[BRIEF]:
Please retype the passage of the property-division text below from "It is unlikely" up to and including "sanctioned by the court.", keeping every word and punctuation mark unchanged.

[TEXT]:
▬▬▬▬▬▬▬▬▬▬

Equitable property division is the "fair" distribution of property owned by both spouses—either marital or separate—in the event of a divorce as determined by the court. The critical term is fair concerning equitable property division proceedings. As discussed above, what the court deems "fair" in equitable property division is rarely equal. Connecticut is an all-property state, meaning that all types of property are considered when the court makes its findings. It is important to know the difference between the types of property to be divided.

While a divorce decree could result in a 50/50 split on all marital property, in practice, that rarely happens. In Connecticut, equitable distribution means that the court will consider various factors when they decide how the marital property will be divided. This could result in one spouse receiving the lion's share of the property to balance an inequity in earning power or to provide a financially dependent spouse with the means to become self-sufficient.

Separate property is any property owned solely by one spouse, such as property acquired before the marriage, gifts, or inheritances.  In most equitable division jurisdictions, separate property would be excluded from the court's distribution discretion because property established to belong to one person should remain with that person. However, because Connecticut is an all-property state for the purposes of divorce, even the property which has been proven to be owned or under the control of only one spouse is still subject to distribution. This includes exotic property like art, cars, and other unique or custom items.

Marital property is property obtained by either party while married. This property can include items like cars, houses, or other financial assets acquired while you and your spouse are married. Even assets like retirement funds can be distributed in divorce to the extent that those funds were added to the account while married.

It is unlikely that any spouse will be left without any interest in their 401k at divorce. But because retirement accounts are eligible for "Equitable Distribution" in a divorce, it is possible that a spouse could be forced to part with a portion.

Through the discovery process, your lawyer can demand that your spouse provide all relevant financial information. This may include whether they have a retirement account and which institution services it. Spouses that seek to hide assets may be sanctioned by the court.

For a prenup to be valid in Connecticut, it must meet several requirements. The judge handling your divorce will be responsible for determining the validity of a prenup. However, the divorce attorneys at Needle I Cuda know the law surrounding prenups and will be your best resource in evaluating the potential validity of any prenuptial agreement.

▬▬▬▬▬▬▬▬▬▬

[DATASET EXCERPTS]:
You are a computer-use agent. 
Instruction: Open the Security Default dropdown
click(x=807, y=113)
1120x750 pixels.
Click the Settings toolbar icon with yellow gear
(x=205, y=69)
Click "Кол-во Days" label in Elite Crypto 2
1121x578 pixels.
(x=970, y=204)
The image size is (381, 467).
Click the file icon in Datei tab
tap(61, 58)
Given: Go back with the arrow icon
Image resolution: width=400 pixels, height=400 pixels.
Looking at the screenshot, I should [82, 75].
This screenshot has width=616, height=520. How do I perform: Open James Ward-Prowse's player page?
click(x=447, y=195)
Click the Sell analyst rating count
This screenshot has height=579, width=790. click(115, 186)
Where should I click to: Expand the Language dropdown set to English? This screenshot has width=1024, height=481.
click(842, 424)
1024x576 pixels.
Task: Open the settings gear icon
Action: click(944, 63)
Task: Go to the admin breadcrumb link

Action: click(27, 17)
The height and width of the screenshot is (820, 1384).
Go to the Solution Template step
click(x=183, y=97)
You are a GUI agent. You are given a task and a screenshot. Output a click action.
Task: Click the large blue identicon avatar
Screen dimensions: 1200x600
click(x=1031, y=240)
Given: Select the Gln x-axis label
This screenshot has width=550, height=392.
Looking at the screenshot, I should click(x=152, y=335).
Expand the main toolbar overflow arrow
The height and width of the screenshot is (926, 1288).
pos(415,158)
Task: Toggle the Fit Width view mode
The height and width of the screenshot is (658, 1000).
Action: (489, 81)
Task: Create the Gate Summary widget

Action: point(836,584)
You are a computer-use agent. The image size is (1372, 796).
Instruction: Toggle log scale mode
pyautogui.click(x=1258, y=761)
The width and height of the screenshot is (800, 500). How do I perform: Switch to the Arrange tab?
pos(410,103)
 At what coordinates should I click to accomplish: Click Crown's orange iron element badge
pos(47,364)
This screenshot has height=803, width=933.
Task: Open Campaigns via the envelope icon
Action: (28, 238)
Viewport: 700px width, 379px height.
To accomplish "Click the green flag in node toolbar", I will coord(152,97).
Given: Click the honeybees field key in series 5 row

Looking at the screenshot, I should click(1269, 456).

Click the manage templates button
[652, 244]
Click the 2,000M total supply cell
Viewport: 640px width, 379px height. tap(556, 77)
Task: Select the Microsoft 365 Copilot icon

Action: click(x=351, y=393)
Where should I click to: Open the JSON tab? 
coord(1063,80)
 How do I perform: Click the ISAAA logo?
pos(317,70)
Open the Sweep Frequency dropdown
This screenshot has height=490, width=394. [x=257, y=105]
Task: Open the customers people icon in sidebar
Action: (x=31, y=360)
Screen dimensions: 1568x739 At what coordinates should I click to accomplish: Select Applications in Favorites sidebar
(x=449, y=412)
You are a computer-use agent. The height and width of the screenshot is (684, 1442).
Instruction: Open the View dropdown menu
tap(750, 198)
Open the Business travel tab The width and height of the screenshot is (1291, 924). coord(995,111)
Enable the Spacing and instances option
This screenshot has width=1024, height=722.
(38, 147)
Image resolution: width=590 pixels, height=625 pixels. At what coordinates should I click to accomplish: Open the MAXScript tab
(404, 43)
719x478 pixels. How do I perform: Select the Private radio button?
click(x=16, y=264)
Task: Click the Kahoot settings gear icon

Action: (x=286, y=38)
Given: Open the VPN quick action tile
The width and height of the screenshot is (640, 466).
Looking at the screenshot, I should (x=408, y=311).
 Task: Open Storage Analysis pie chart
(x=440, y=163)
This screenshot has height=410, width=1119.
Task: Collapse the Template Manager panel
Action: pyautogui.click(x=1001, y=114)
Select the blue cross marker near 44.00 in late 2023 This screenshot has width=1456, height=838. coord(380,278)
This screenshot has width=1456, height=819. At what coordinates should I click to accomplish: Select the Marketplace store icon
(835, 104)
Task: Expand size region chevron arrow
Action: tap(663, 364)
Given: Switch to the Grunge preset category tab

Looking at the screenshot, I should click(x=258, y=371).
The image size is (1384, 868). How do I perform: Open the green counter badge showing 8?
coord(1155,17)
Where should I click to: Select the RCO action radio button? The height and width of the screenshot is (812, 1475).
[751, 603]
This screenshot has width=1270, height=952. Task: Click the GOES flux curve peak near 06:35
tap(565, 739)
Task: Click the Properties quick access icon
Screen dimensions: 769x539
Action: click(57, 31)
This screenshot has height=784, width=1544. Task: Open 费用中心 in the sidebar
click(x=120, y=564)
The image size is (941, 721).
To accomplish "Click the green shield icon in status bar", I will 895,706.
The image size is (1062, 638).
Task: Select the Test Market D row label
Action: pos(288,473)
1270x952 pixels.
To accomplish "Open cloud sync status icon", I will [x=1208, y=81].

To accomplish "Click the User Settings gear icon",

▬▬▬▬▬▬▬▬▬▬

[ANSWER IN FULL]:
It is unlikely that any spouse will be left without any interest in their 401k at divorce. But because retirement accounts are eligible for "Equitable Distribution" in a divorce, it is possible that a spouse could be forced to part with a portion.

Through the discovery process, your lawyer can demand that your spouse provide all relevant financial information. This may include whether they have a retirement account and which institution services it. Spouses that seek to hide assets may be sanctioned by the court.